Register here for the Rare Disease Forum, taking place Wednesday 8th June at 6.30pm.

This event is the second ever meeting of the Rare Disease Forum and the first to focus on the topic of research. On behalf of the Steering Group, this event is being led by Health Research Charities Ireland (HRCI).

Who should attend?

The meeting is open to all people living with a rare disease, carers and patient organisations, as well people working in rare diseases such as health & social care professionals, researchers, industry representatives, funders, policy makers, politicians etc. In short, everyone with an interest in rare diseases is very welcome.

What will I hear about at the meeting?

You will hear talks from a number of patient representatives and researchers about what is happening with rare disease research in Ireland and in Europe.

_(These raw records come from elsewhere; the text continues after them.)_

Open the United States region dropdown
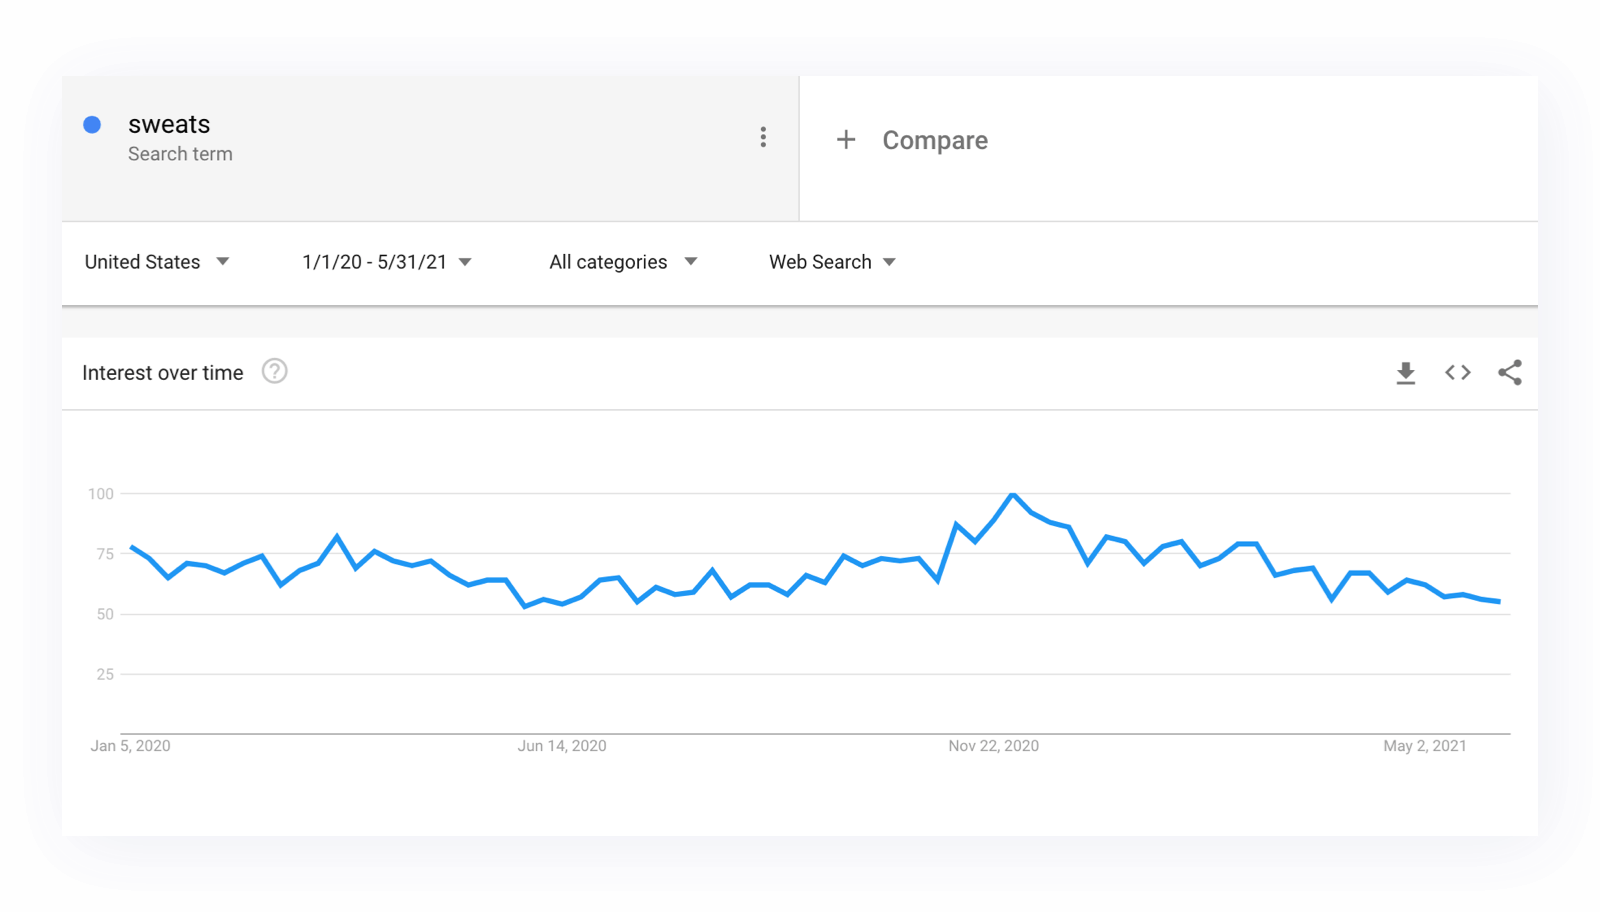Image resolution: width=1600 pixels, height=912 pixels. click(x=157, y=262)
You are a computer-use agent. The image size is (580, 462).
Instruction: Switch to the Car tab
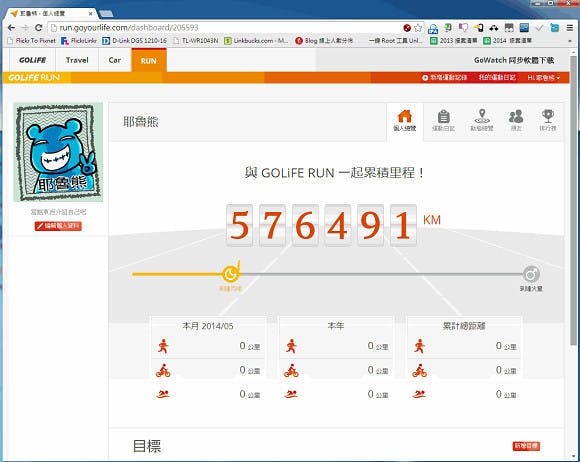115,60
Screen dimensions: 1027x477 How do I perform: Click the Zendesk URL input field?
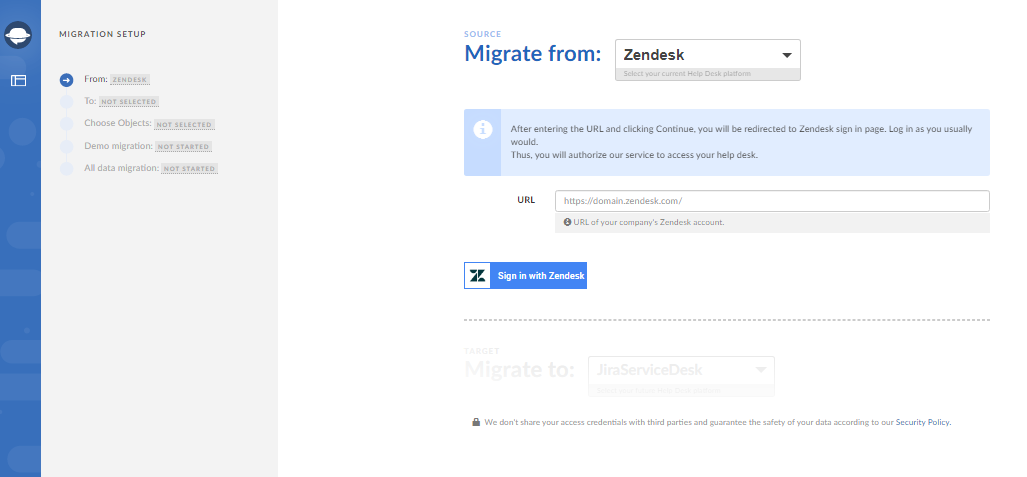point(771,201)
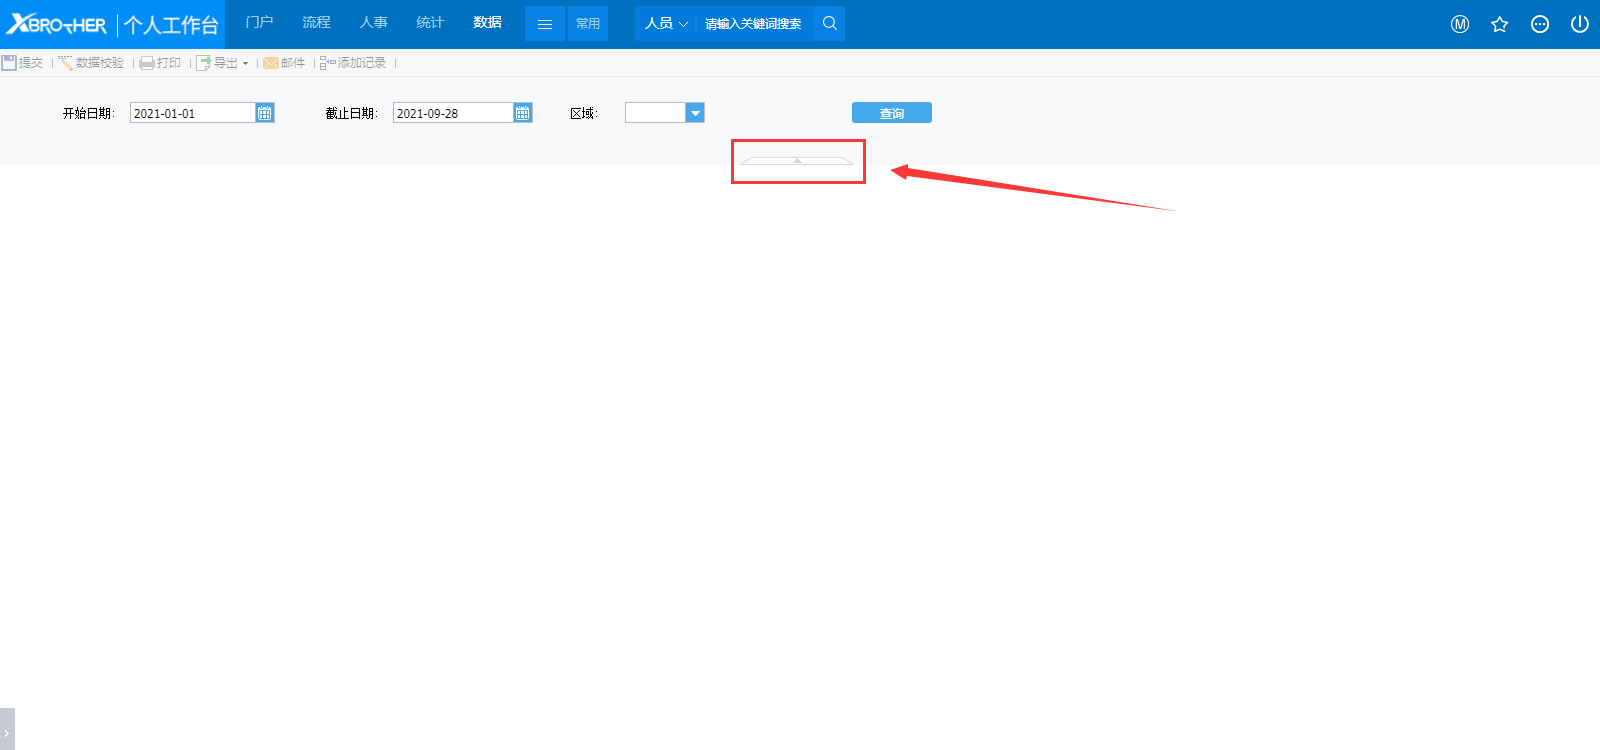Open the hamburger menu icon
Screen dimensions: 1600x750
(545, 24)
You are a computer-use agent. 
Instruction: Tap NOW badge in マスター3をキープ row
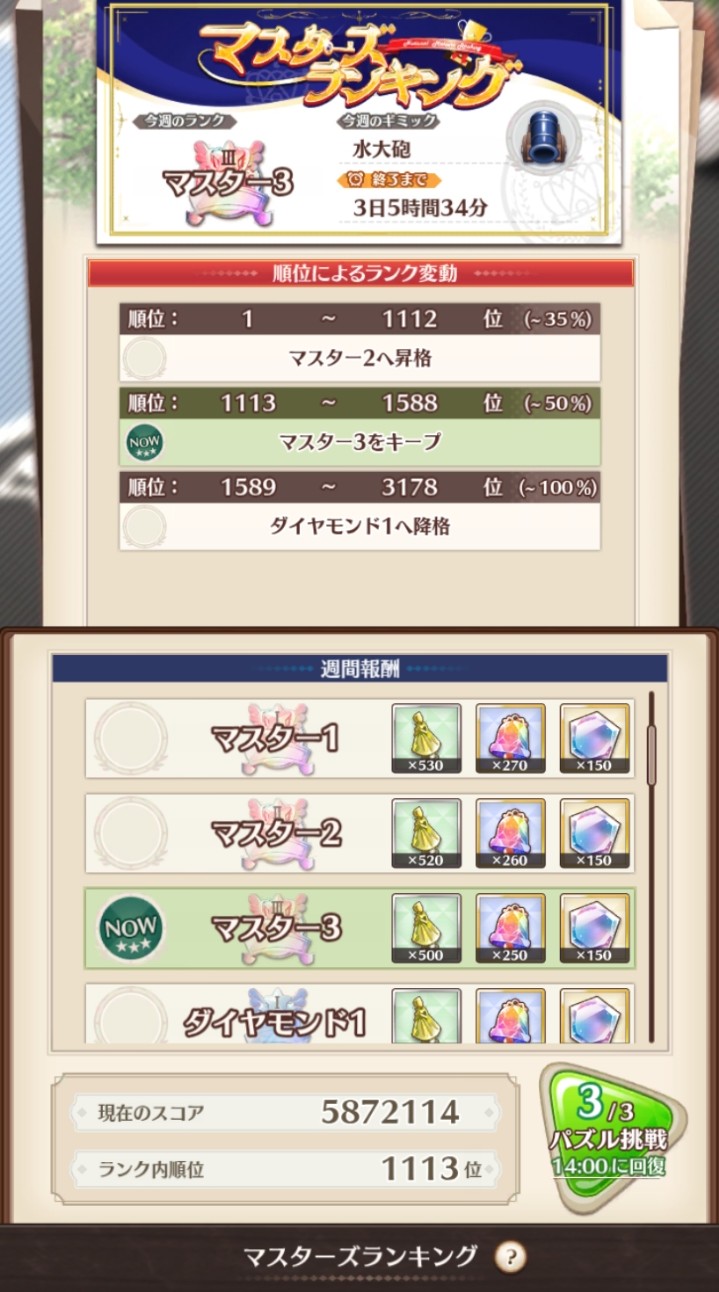[x=144, y=442]
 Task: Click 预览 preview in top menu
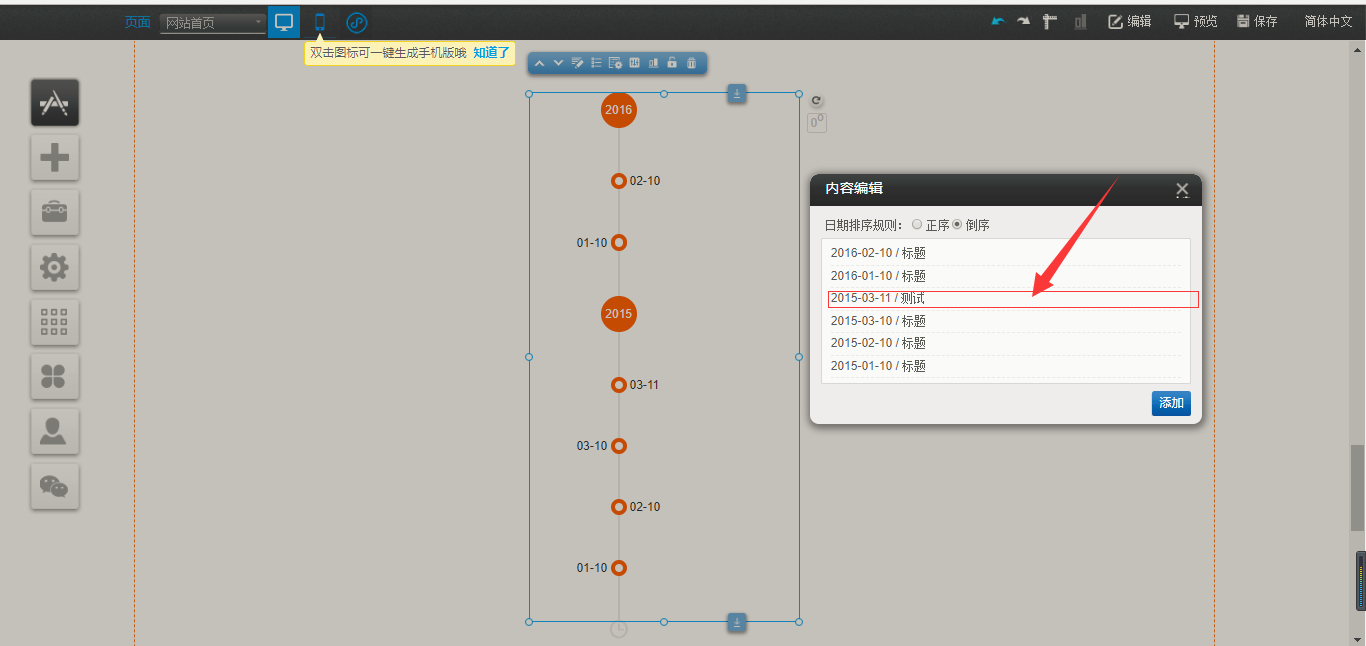[1195, 21]
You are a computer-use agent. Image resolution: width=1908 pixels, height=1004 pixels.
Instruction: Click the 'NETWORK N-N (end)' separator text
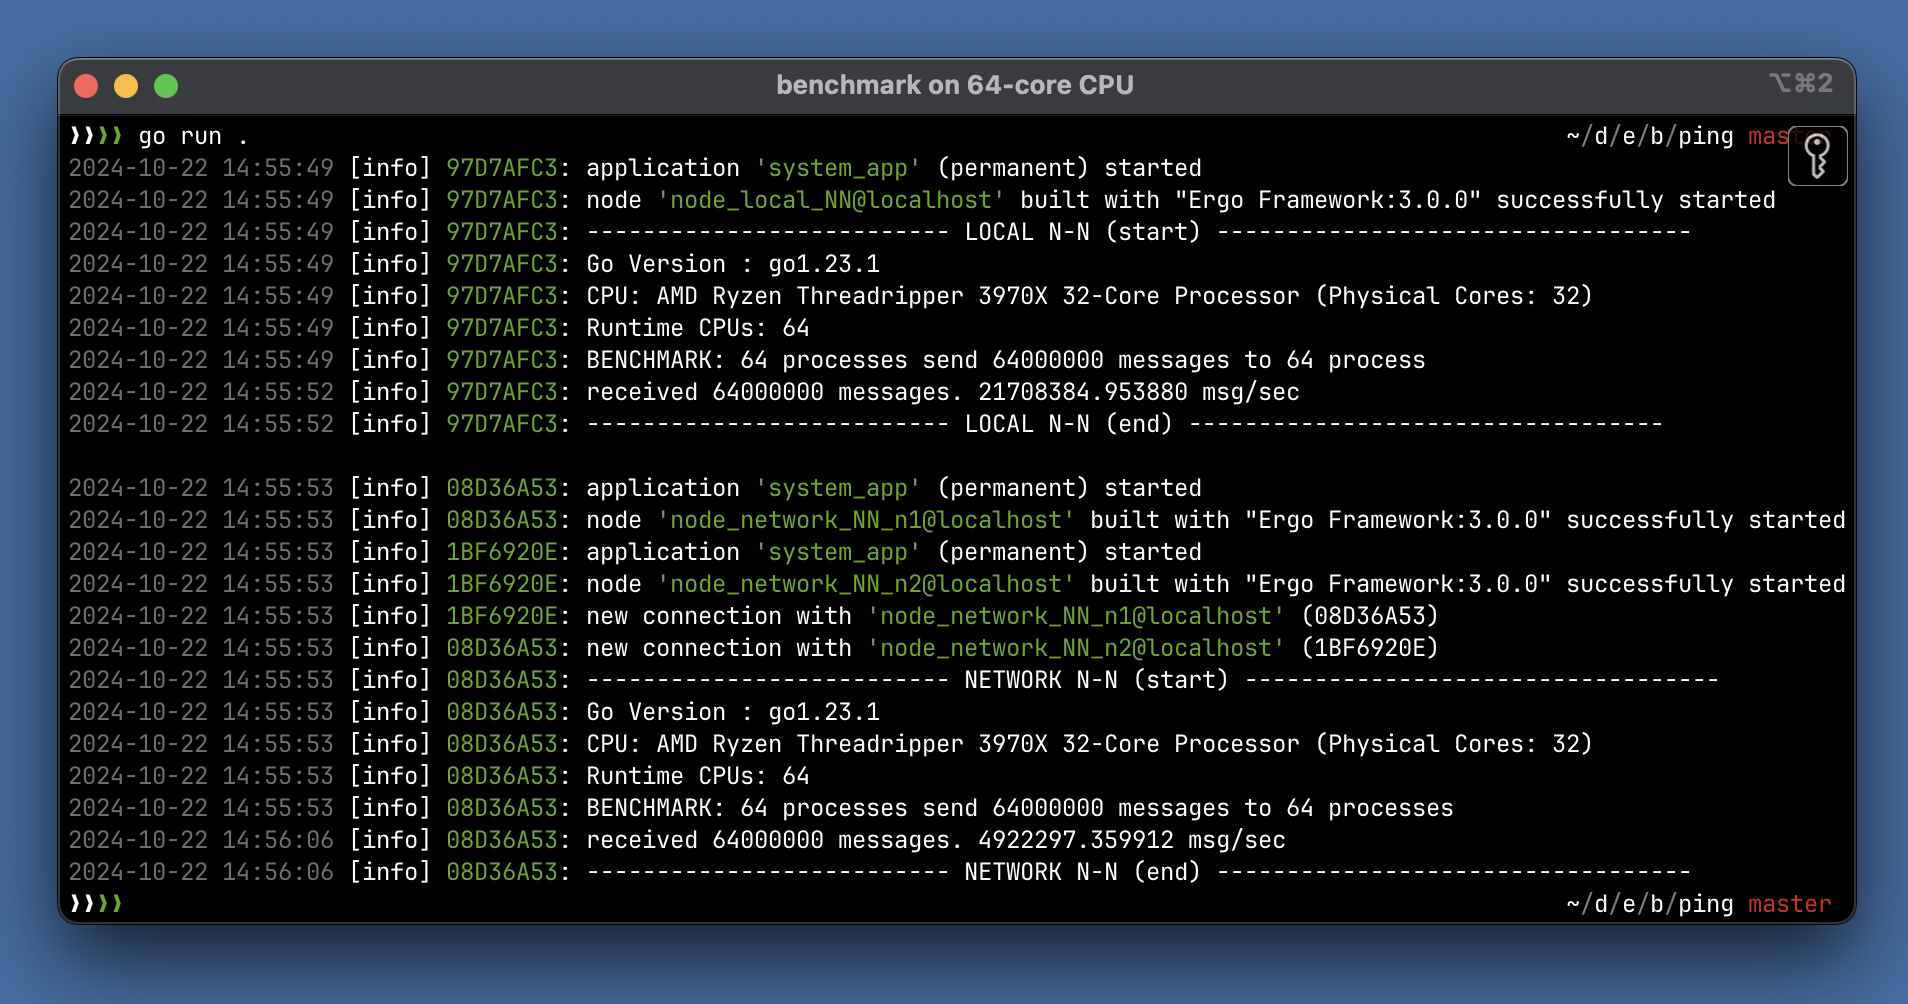(1081, 872)
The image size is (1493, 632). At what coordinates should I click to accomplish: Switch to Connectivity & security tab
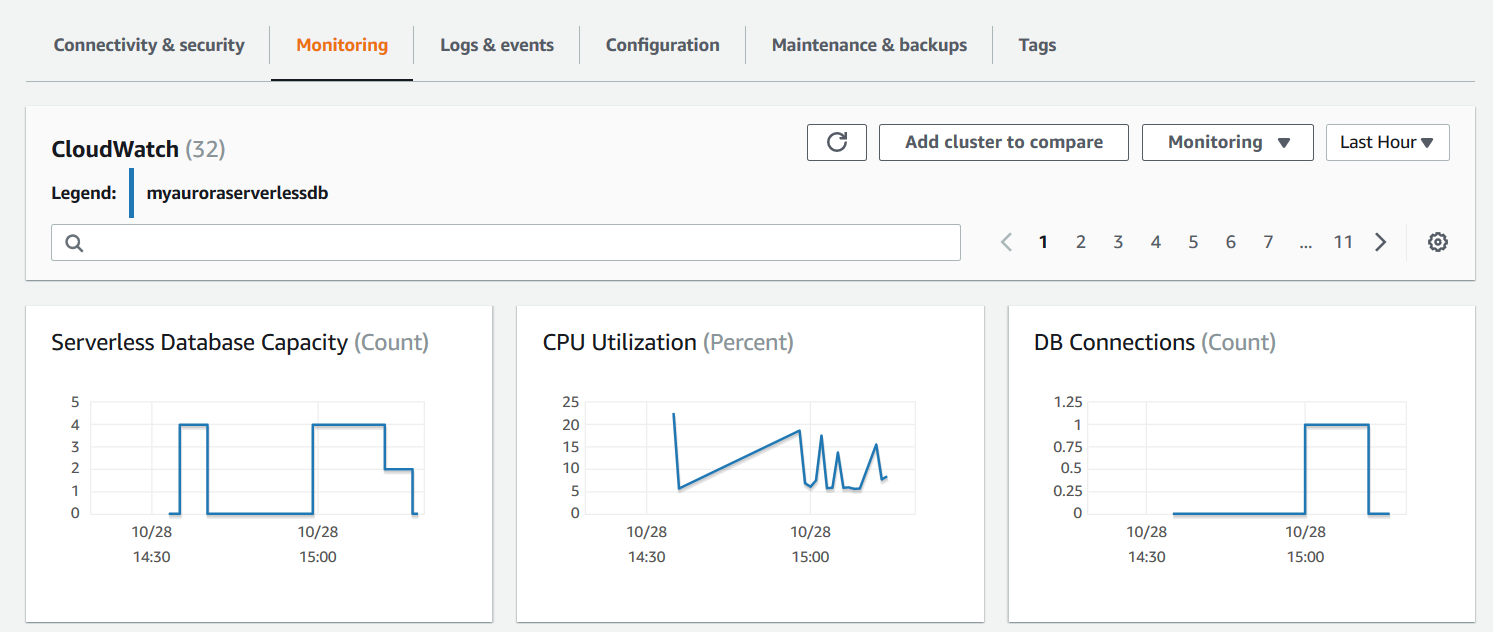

In particular, you will hear about efforts to increase research into social care and quality of life, a new rare disease clinical trial network and research partnerships north and south of the border. The talks will focus on rare diseases broadly, rather than on specific conditions. We’ll update this page soon with a more in-depth agenda.

Will I get my questions answered?

We can’t pretend that online meetings are quite the same as in-person meetings but you will be able to ask questions through the chat box. As it is an evening event, we want to keep it short, so we may not get to all questions but we will try. It’s important to note that it won’t be possible to answer clinical questions or questions about an individual’s care.

How will I attend the meeting?

When you register, you will be sent a Zoom link to log on to the meeting at 6:30pm on June 8th. Your microphone will be muted but we encourage people to have their camera on, so that it feels a bit more like an in-person meeting (although this is definitely not essential).